*Instruction:* Return every line of the material below unchanged, omitting the pictures.

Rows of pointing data
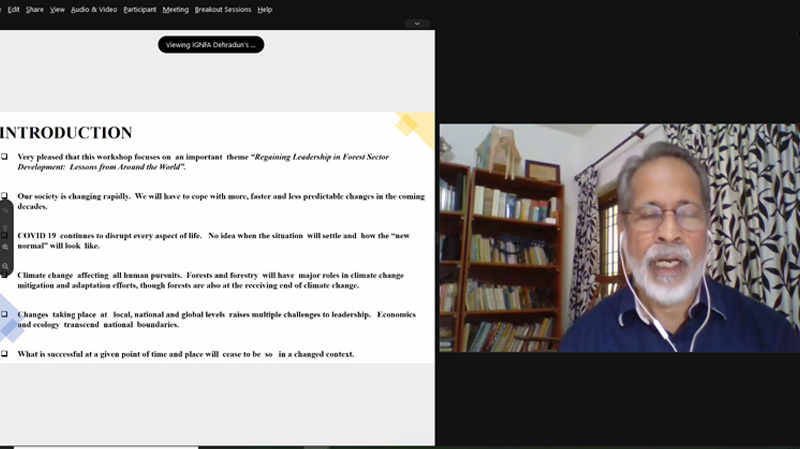Open the Edit menu
Viewport: 800px width, 449px height.
click(13, 9)
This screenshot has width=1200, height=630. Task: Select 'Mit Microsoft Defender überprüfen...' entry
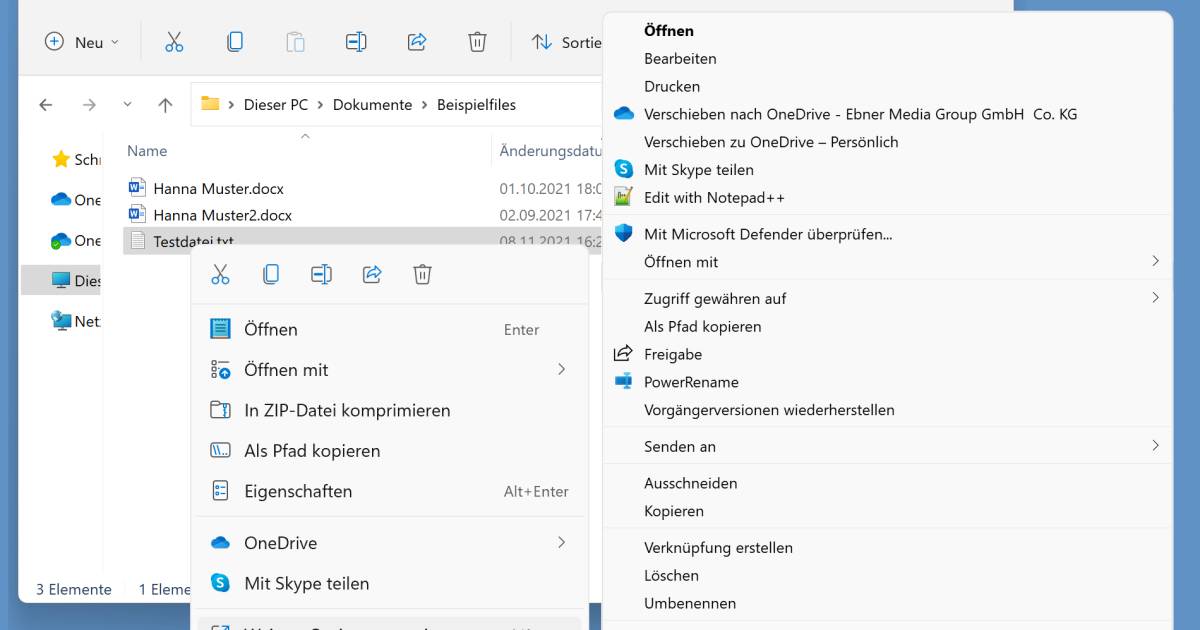[767, 235]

*Completed exercise:*
Open the Edit menu
Viewport: 800px width, 449px height.
click(13, 9)
This screenshot has width=1200, height=630. Task: Select 'Mit Microsoft Defender überprüfen...' entry
[767, 235]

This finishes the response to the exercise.